### Exercise instructions
Copy out each of the following lines word for word, without changing any character, number, or punctuation mark.

### Records supplied
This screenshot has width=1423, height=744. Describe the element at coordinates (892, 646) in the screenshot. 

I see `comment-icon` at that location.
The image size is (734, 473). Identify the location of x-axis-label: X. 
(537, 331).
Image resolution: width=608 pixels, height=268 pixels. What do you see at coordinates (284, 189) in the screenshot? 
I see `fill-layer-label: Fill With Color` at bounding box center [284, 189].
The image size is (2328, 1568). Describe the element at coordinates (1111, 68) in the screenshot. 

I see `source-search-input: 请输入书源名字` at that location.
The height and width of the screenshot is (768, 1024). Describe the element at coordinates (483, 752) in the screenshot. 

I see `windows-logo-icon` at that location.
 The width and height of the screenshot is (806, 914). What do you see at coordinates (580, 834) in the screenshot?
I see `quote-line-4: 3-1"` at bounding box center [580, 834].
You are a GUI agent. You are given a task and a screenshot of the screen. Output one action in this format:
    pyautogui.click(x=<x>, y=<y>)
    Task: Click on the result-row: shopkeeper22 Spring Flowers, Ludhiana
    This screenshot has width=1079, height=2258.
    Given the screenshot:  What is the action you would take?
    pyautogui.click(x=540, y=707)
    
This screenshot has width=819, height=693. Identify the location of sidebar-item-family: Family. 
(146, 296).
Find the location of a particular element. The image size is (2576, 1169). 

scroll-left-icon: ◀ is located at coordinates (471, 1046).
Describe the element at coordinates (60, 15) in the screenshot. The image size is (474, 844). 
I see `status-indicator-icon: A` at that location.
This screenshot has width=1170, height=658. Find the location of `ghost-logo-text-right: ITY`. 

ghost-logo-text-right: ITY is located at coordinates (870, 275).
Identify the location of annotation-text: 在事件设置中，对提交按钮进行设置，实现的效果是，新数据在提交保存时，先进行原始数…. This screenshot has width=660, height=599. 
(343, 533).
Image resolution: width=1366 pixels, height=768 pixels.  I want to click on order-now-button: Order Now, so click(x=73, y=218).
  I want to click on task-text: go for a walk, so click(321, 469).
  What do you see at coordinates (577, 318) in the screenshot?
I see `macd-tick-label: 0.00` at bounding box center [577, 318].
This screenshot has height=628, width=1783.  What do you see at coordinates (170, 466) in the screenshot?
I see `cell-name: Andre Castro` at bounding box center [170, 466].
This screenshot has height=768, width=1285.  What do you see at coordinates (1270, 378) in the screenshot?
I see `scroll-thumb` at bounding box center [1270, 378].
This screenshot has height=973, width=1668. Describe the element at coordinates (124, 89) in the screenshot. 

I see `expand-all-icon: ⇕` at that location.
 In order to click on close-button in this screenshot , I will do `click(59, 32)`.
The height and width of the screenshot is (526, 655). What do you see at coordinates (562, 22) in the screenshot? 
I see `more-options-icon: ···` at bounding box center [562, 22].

### Problem solution
This screenshot has width=1423, height=744. Describe the element at coordinates (892, 646) in the screenshot. 

I see `comment-icon` at that location.
The image size is (734, 473). Identify the location of x-axis-label: X. 
(537, 331).
Image resolution: width=608 pixels, height=268 pixels. What do you see at coordinates (284, 189) in the screenshot? 
I see `fill-layer-label: Fill With Color` at bounding box center [284, 189].
The image size is (2328, 1568). Describe the element at coordinates (1111, 68) in the screenshot. 

I see `source-search-input: 请输入书源名字` at that location.
The height and width of the screenshot is (768, 1024). Describe the element at coordinates (483, 752) in the screenshot. 

I see `windows-logo-icon` at that location.
 The width and height of the screenshot is (806, 914). What do you see at coordinates (580, 834) in the screenshot?
I see `quote-line-4: 3-1"` at bounding box center [580, 834].
You are a GUI agent. You are given a task and a screenshot of the screen. Output one action in this format:
    pyautogui.click(x=<x>, y=<y>)
    Task: Click on the result-row: shopkeeper22 Spring Flowers, Ludhiana
    This screenshot has width=1079, height=2258.
    Given the screenshot:  What is the action you would take?
    pyautogui.click(x=540, y=707)
    
This screenshot has width=819, height=693. Identify the location of sidebar-item-family: Family. 
(146, 296).
Find the location of a particular element. The image size is (2576, 1169). 

scroll-left-icon: ◀ is located at coordinates (471, 1046).
Describe the element at coordinates (60, 15) in the screenshot. The image size is (474, 844). 
I see `status-indicator-icon: A` at that location.
This screenshot has width=1170, height=658. Find the location of `ghost-logo-text-right: ITY`. 

ghost-logo-text-right: ITY is located at coordinates (870, 275).
Identify the location of annotation-text: 在事件设置中，对提交按钮进行设置，实现的效果是，新数据在提交保存时，先进行原始数…. This screenshot has width=660, height=599. 
(343, 533).
Image resolution: width=1366 pixels, height=768 pixels.  I want to click on order-now-button: Order Now, so click(x=73, y=218).
  I want to click on task-text: go for a walk, so click(321, 469).
  What do you see at coordinates (577, 318) in the screenshot?
I see `macd-tick-label: 0.00` at bounding box center [577, 318].
This screenshot has height=628, width=1783.  What do you see at coordinates (170, 466) in the screenshot?
I see `cell-name: Andre Castro` at bounding box center [170, 466].
This screenshot has height=768, width=1285.  What do you see at coordinates (1270, 378) in the screenshot?
I see `scroll-thumb` at bounding box center [1270, 378].
This screenshot has height=973, width=1668. Describe the element at coordinates (124, 89) in the screenshot. 

I see `expand-all-icon: ⇕` at that location.
 In order to click on close-button in this screenshot , I will do `click(59, 32)`.
The height and width of the screenshot is (526, 655). What do you see at coordinates (562, 22) in the screenshot? 
I see `more-options-icon: ···` at bounding box center [562, 22].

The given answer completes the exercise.